Губы у нее побелели.

– Да. Эти отношения вы тоже прописали хорошо. Не хуже Толстого. Неоднозначно.

Я не знал, что еще сказать, и невольно скрестил руки на груди, заслоняясь, защищаясь. Пожалуй… сейчас, в душной квартире, среди выбоин на полу, утопая в дыму, я понимал Варю. Но вот как бороться с тем, что она испытывала, я не имел представления. Я не писатель. У меня только моя собственная душа, с чужими книжными я не соприкасаюсь. Варя, видимо, набравшись мужества, продолжила, слегка вдруг улыбнувшись, отчего-то смутившись:

– А еще простите меня, Павел… но я страшно боюсь найти его историю рассказанной лучше, чем это смогла сделать я. Это уже совсем чушь.

И она замолчала окончательно. Погасшая, мертвая, заледенелая моя девчонка… Я знал, что это уже не жалость, – если обниму за плечи. И обнял.

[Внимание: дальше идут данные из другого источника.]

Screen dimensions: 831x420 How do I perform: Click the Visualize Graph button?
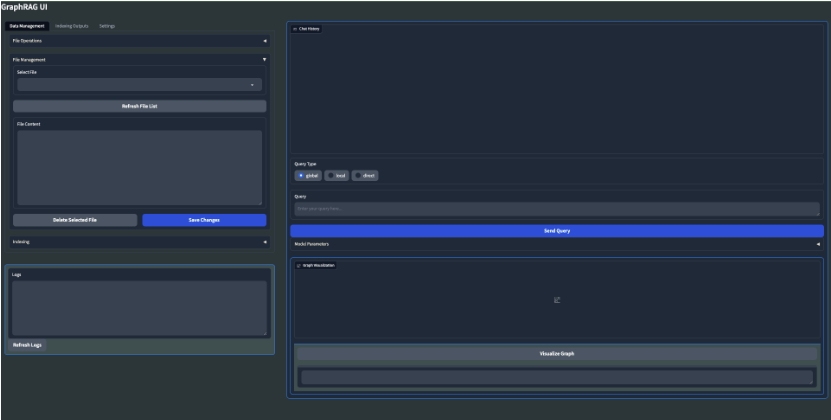[556, 353]
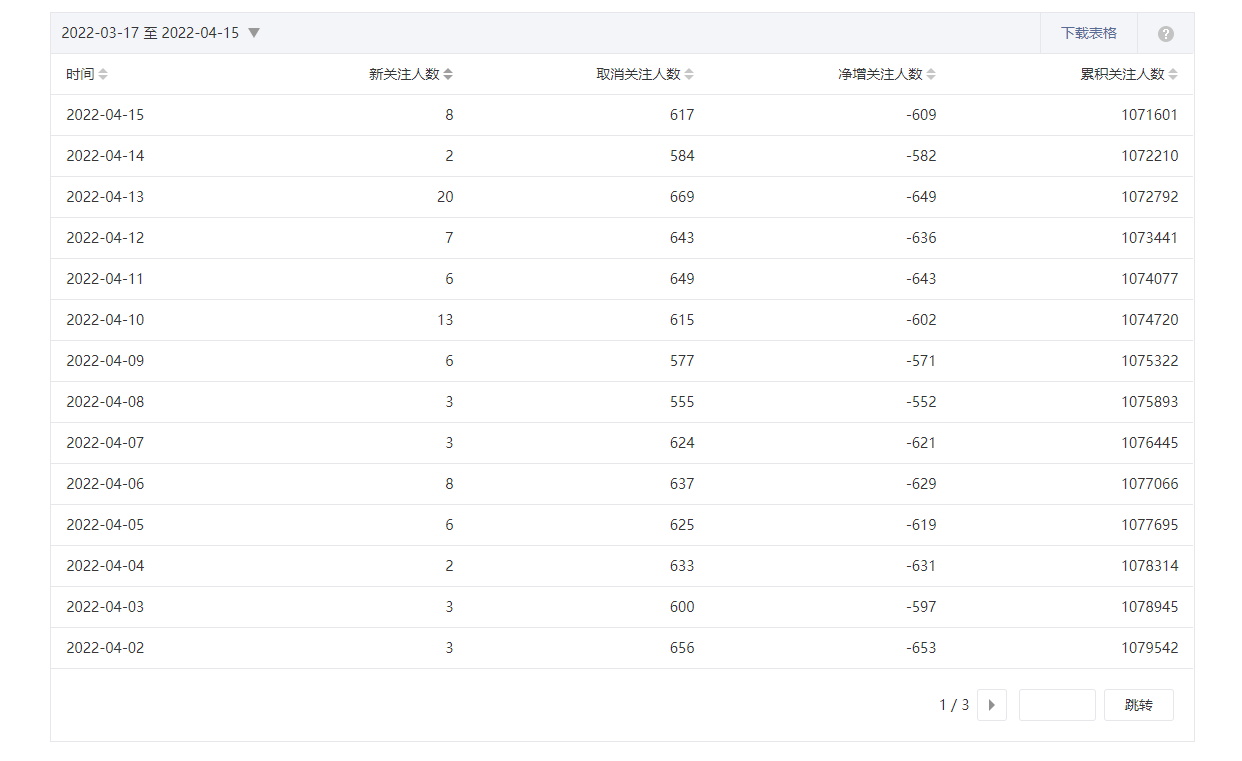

– Нет, – я ответил шепотом. – Никогда. Лучше вас эту историю уже никто не расскажет – просто расскажут по-другому. Потому что это ваш Грозный.

Она вскинула взгляд. Снова в нем было хоть что-то живое, и я облегченно вздохнул. Варя упрямо помотала головой:

– Не мой. А исторический! Я не использовала ничего, кроме фактов, воспоминаний и совсем немного… видимо, психоза? Разговоры эти ночные… галлюцинации ведь, да?

Хорошо, если так. Сейчас я думаю: хорошо, если так. Но больше не уверен. Все чаще, слушая поэтичные рассуждения о том, что писатели танцуют в девственных рощах с музами или летают верхом на Пегасе, я представляю совсем другое: как они погружаются в темный штормящий океан, полный огромных белых акул.

– Исторический, – послушно повторил я и, подумав, добавил: – Но история все-таки ваша. Одна из тысяч вселенных, в которых этот человек жил и правил. А дальше… мелочи.

Я отпустил ее плечи и зачем-то начал расправлять ладонями лежавшую на журнальном столике газету месячной давности. Оставшийся на ней пепел тут же прилип к пальцам, и их противно засаднило. Но я не обратил на это внимания и, не поднимая глаз, продолжил:

– Варь, людей невозможно переубедить. Каждую историю они будут воспринимать не так, как она есть, а так, как им угодно. По амбициям, пристрастиям или, – тут я усмехнулся, – красивости. Думаете, почему так много беллетризованных биографий? Эти издания удовлетворяют взыскательный вкус к исторической неправде. Ваша история прекрасна: она и пугающая, и в меру мистифицированная, и в то же время особо к фактам не подкопаешься, и взгляд у вас разносторонний… но некоторым будет нравиться видеть в Грозном просто безумного тирана. Некоторым наоборот – обелять его до предела, уверяя весь свет, что «нынешняя сильная Россия – его заслуга». Середина – человек с победами и поражениями, грехами и милостями, чувствами и страстями – понравится не всем. И именно поэтому… – Я понизил голос. – …Грозный ваш. И точно станет «своим» для многих.

Варя нервно улыбнулась.

– Если потом им не попадется что-то, что ляжет в чужую картину мира лучше?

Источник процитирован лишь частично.